Crowds gather in front of the Lincoln Memorial in Washington DC. (Source: Carolyn Kaster / AP / dpa)
High security measures – but it remained calm
Many participants in the meeting wore masks, even though many people were against the recommendations of health experts. Nonetheless, it contrasted with President Donald Trump’s nomination speech the day before in the White House yard, where the approximately 1,500 invitees sat close together and hardly anyone wore a mask.

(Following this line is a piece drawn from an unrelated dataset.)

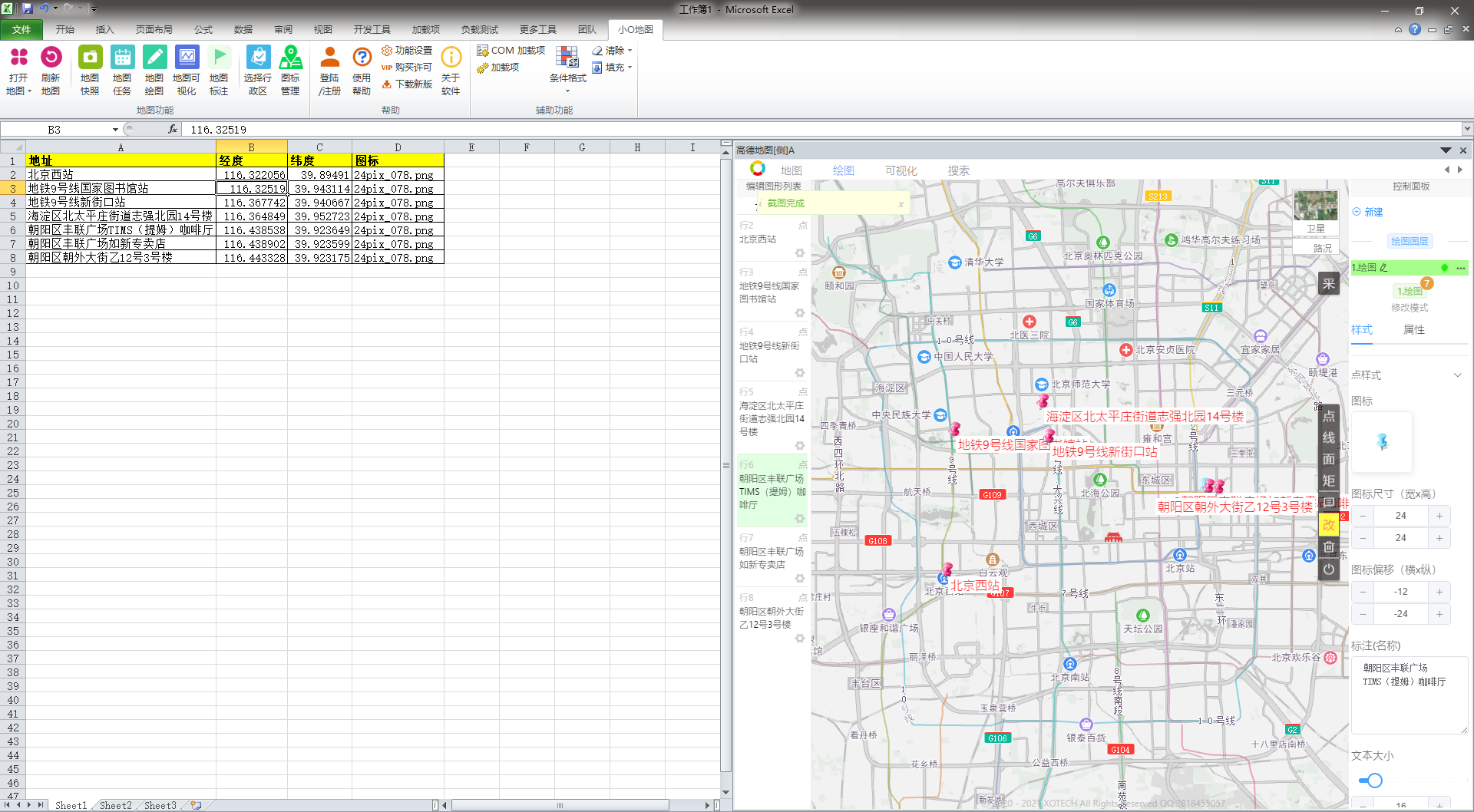Toggle the 路况 traffic layer

1322,248
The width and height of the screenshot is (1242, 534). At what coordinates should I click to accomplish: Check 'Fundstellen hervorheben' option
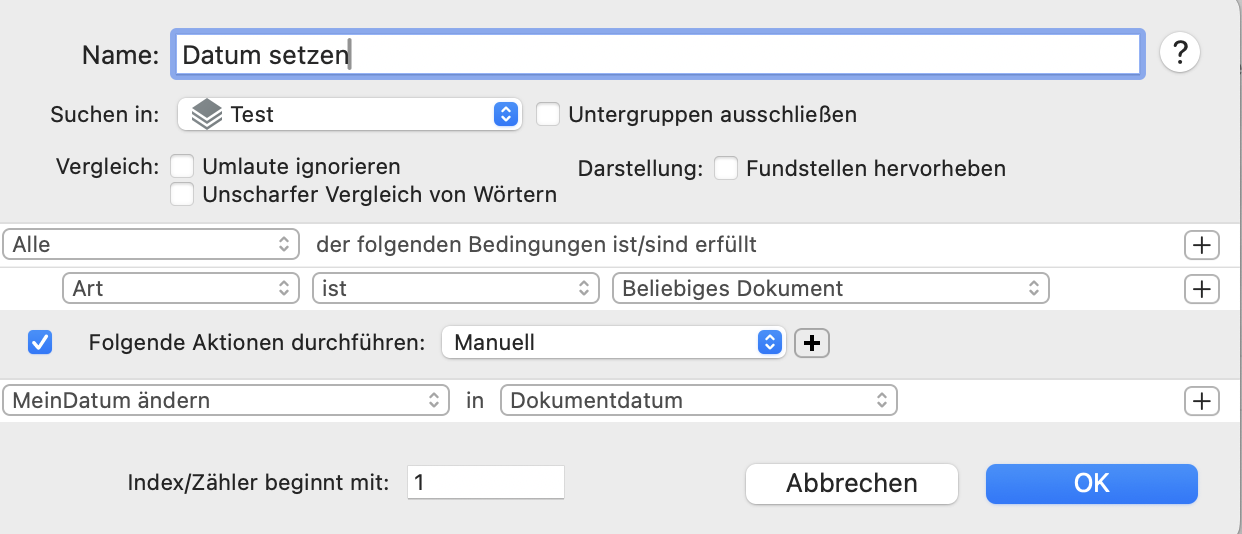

Before the day of the protest, the area around the White House was secured with high fences and concrete posts. Some shops in the area covered their windows with wood panels. After the meeting, groups of protesters marched through the partially cordoned off city center. The situation remained calm.
Trump pardons African American woman
As the meeting was nearly over, news came from the White House, just a few hundred yards away, that Trump had pardoned black American Alice Johnson. She was sentenced to life in prison in the 1990s for involvement in drug trafficking and spent more than 20 years in prison. Her case is seen as an example of excessive harshness in the US legal system. Trump released Johnson from the remainder of the jail term after society celebrity Kim Kardashian spoke on his behalf. Johnson appeared on the Republican Congress this week naming Trump a presidential candidate.
Trump and the Republicans are currently busy refuting allegations that the president is addressing racist voters. Meanwhile, Biden is popular with black voters, as is Vice President Barack Obama. Many black Americans appeared at the Republican Convention. Trump himself said in his nomination speech on Thursday evening, “I say with great humility that I have done more for the African American community than any president since Abraham Lincoln.” Under Lincoln, Congress passed the 13th Amendment to the United States Constitution, which abolished slavery in the United States.